WRITTEN REQUEST:
Copy everything in the records below, from the line that contains "Rounded (73, 361)" down to the final line, reproducing each line unchanged.

==== DATA SUPPLIED ====

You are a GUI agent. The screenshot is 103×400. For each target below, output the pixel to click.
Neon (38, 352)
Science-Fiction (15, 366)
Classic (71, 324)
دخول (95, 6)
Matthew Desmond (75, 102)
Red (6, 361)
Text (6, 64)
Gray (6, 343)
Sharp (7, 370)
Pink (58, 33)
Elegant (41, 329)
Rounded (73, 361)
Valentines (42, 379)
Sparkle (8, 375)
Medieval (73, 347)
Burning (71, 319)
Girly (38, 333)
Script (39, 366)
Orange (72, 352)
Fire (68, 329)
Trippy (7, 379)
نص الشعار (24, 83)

====

TASK ANSWER:
Rounded (73, 361)
Valentines (42, 379)
Sparkle (8, 375)
Medieval (73, 347)
Burning (71, 319)
Girly (38, 333)
Script (39, 366)
Orange (72, 352)
Fire (68, 329)
Trippy (7, 379)
نص الشعار (24, 83)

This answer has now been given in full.